REQUIRED WORK: Pull out every line of the listing that contains the word "Where", matching case exactly.

THE RECORDS:

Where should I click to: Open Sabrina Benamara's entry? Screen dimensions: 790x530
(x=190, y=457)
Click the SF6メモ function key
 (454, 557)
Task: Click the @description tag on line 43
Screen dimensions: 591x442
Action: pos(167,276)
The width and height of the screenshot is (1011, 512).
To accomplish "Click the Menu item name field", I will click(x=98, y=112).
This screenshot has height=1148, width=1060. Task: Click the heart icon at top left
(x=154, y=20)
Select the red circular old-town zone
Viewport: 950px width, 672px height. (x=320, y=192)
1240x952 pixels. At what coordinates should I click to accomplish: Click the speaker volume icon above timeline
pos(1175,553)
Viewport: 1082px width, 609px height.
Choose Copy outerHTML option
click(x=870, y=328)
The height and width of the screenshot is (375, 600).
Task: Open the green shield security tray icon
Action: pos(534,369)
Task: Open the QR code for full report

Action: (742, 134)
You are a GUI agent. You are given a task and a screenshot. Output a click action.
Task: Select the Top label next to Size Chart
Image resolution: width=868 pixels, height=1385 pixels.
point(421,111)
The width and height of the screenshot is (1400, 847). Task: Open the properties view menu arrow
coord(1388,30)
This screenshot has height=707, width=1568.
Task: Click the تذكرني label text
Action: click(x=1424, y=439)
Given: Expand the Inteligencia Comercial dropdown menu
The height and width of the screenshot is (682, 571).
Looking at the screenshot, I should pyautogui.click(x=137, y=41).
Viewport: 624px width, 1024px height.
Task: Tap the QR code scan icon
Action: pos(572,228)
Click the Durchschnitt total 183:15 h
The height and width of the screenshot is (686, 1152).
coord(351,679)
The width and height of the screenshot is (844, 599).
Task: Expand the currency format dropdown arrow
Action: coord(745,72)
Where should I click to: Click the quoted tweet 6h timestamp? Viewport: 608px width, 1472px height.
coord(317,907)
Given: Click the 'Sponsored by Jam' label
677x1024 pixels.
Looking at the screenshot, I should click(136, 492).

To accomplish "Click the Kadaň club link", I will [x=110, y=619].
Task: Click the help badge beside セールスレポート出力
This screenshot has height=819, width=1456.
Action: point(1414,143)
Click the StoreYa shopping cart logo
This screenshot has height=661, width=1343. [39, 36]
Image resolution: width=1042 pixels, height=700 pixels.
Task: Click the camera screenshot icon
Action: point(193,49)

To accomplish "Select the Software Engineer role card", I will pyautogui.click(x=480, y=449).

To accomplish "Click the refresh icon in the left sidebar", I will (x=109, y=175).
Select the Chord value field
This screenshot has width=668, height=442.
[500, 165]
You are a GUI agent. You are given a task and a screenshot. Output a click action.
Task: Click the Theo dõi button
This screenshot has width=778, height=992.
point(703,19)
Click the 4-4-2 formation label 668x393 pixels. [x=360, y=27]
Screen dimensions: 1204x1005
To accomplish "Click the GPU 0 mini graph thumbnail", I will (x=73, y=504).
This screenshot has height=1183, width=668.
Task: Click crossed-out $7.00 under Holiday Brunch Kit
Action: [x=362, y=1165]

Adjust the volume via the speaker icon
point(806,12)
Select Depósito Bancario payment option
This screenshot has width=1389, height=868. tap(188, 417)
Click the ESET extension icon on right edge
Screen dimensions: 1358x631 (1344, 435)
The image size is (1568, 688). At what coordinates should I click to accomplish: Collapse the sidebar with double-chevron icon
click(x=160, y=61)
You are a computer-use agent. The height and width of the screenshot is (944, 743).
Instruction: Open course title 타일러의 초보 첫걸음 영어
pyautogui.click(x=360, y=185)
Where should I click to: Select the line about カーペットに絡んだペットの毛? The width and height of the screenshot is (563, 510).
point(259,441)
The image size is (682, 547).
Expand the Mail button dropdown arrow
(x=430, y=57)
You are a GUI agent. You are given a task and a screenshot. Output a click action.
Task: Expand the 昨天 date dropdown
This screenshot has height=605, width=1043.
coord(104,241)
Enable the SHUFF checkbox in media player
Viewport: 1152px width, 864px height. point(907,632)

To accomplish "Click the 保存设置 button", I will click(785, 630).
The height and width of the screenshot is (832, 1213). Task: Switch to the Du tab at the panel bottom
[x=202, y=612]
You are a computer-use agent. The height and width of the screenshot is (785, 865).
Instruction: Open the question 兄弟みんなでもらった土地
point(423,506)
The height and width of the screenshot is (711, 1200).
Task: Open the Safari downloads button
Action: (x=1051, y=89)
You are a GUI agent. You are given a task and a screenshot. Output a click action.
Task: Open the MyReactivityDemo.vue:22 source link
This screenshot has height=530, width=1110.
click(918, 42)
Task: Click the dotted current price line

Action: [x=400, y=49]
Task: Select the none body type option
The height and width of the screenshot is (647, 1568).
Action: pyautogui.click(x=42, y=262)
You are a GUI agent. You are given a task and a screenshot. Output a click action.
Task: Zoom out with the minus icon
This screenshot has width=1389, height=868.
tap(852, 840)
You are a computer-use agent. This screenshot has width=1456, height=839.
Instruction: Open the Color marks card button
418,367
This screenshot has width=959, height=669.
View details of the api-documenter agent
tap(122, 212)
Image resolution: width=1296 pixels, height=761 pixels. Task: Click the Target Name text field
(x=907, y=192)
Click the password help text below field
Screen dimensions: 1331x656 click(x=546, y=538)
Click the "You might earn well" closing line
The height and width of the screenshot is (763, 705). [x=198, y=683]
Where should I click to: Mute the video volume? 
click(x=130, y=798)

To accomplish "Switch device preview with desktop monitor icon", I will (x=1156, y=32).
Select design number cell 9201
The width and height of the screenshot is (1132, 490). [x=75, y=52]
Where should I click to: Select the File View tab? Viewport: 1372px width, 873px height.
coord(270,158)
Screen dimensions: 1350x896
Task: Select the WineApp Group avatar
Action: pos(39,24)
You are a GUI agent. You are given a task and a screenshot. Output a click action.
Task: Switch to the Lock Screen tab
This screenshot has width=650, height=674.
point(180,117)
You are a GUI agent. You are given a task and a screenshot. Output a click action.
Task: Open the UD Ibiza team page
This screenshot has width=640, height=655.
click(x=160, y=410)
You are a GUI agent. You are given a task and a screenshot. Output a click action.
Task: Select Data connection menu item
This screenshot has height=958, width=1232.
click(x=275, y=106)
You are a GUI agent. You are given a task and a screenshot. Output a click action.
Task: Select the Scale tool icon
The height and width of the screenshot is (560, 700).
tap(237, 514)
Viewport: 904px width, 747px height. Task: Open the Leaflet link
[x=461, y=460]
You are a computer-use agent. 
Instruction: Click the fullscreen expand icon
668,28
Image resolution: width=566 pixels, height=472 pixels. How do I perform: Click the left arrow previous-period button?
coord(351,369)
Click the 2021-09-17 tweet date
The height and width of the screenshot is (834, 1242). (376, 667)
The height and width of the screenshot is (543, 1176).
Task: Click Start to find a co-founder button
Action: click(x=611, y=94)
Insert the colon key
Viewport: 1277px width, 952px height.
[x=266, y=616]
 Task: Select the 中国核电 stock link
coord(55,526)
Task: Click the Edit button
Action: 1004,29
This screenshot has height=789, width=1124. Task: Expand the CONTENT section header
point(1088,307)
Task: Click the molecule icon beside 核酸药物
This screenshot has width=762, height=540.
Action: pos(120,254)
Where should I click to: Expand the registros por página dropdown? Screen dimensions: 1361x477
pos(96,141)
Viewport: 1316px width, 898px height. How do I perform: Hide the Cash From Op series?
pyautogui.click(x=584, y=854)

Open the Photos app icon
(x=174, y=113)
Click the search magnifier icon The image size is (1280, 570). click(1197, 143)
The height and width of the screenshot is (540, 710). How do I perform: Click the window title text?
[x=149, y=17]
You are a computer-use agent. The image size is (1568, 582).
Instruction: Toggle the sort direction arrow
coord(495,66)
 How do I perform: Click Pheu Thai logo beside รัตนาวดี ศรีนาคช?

EXERCISE RESPONSE:
Where should I click to: Open Sabrina Benamara's entry? Screen dimensions: 790x530
Where should I click to: Click the quoted tweet 6h timestamp? Viewport: 608px width, 1472px height.
Where should I click to: Select the line about カーペットに絡んだペットの毛? The width and height of the screenshot is (563, 510).
Where should I click to: Mute the video volume? 
Where should I click to: Select the File View tab? Viewport: 1372px width, 873px height.
Where should I click to: Expand the registros por página dropdown? Screen dimensions: 1361x477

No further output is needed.